In this short piece from 1953, experience the raw power of nuclear weaponry.
Watch the US government test soldiers in the unbearable heat of California’s deserts to observe the effects on men and equipments, launched from the barrel of a mobile cannon.
Tough Test for Men and Equipment
Amid temperatures averaging 120 degrees in the searing Mojave Desert, the army puts soldiers wearing special uniforms through tests to find out how equipment and men would survive in blistering desert warfare.
A pair of very durable GIs, dummies Joe and Jake, are wired for heat tests.
Soldiers are wired too to study the effects of heat on light and dark uniforms.
Off on a 12 mile hike. Destination: nowhere.
Wires connect instruments measuring reaction to heat and exertion. The GIs are carefully checked for ill effects.
As the old army ditty goes, “What do you do in the infantry? You march! You march! You march!”
This is Amazon Annie, the first atomic cannon, undergoing tough maneuverability tests.
Sharp turns aren’t any problem for the huge weapon which fires atomic or standard shells.
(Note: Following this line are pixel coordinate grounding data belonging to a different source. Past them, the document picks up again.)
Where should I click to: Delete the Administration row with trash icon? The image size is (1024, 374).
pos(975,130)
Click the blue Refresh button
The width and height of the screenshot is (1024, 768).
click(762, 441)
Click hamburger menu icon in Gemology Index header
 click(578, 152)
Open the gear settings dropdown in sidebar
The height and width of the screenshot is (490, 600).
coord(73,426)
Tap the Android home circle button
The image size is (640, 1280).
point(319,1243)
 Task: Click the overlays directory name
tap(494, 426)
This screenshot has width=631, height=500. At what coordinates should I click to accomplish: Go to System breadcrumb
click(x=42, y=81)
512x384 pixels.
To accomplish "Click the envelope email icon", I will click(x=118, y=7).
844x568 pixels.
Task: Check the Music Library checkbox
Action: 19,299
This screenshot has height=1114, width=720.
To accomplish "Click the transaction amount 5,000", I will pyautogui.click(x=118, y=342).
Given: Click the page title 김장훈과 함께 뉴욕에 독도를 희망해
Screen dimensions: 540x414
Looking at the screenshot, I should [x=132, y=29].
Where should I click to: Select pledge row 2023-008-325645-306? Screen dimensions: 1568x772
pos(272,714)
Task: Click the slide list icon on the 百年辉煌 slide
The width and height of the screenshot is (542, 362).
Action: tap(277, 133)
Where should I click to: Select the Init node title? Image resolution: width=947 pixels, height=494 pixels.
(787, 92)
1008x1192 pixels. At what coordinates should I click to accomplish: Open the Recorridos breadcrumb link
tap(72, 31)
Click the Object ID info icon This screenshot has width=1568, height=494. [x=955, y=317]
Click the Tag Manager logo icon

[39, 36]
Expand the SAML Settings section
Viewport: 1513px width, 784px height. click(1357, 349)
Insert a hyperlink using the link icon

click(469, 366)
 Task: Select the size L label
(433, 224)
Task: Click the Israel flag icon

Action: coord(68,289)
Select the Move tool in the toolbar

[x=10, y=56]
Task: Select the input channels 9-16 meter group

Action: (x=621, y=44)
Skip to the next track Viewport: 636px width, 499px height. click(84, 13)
It can travel 35 miles an hour, and despite its ponderous 85 tons, Amazon Annie rolls smoothly along, even over bridges built for less than half its weight.
Its immense bulk is distributed on two transporters so that the cannon can negotiate standard bridges.
The gun fires an atomic shell.
A mushroom of smoke rises more than 20 miles away in the first pictures released by the Defense Department of America’s new atomic weapon in action.
Testing men and equipment, searching, probing, for new ways to bolster the nation’s defense as military research goes on.